FAQs (Frequently Asked Questions)

1. Was Ashoka A Good Emperor?

Ans. He was the third ruler in the Mauryan Dynasty and was a great leader and his regnal period is considered as one of the most prosperous ones in Indian history. In his early years, he adapted to the methods of every king, suppression, revolts, and waging wars using army and troops but after his 8th year in power, the dynamic was drastically changed as he started dealing amicably and followed the path of Buddhism.

2. What Happened to Ashoka in the Kalinga War?

Ans. The Mauryan dynasty ruler Ashoka was successful in defeating Kaling by conquesting through rage and war. It was one of the deadliest wars, Ashoka was a witness to all the devastation and destruction personally. Even though he succeeded, he never waged war afterward and became a changed man and thus a merciful and benevolent King who embraced dharma and Buddhism.

3. Did the Mauryan Dynasty Decline After Ashoka’s Death?

Ans. After the death of Ashoka The Great, his grandson Dasharatha Maurya has crowned his successor and certainly, the fall began as the ruling style and treatment of law was totally different. Noone was like Ashoka the Great and after him for 50 years only weaker Kings succeeded every time. 
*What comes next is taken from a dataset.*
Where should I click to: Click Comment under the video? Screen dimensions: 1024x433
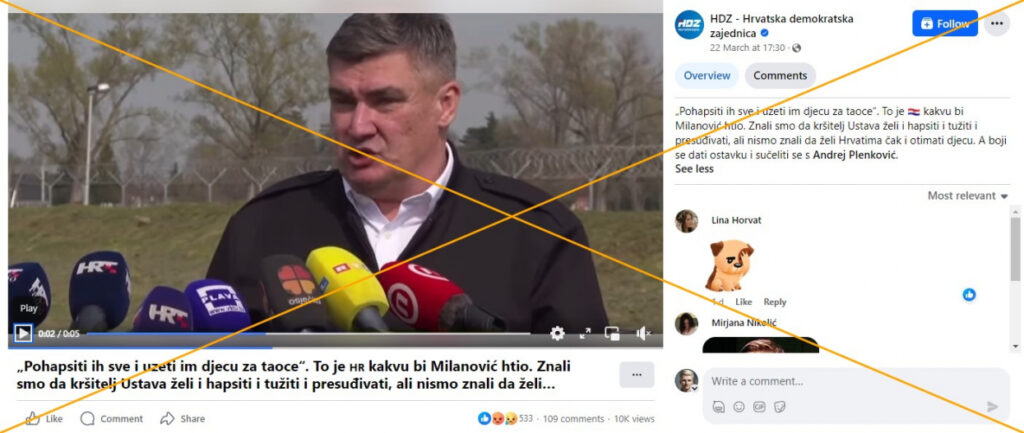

4. Why Did Ashoka Rise to Fame?

Ans. Ashoka was considered a great ruler because of his ambitious nature and the strength he displayed in wars by giving excellent commands to his army. He was referred to as Ashoka The Great. He became known and famous because of his inscriptions on pillars and rock edicts about his life and acts that he stated on these forts. The major one being the Lion Pillar of Sarnath, which is now called the Ashoka Pillar, and the Lions at the capital is the National Emblem of our country India.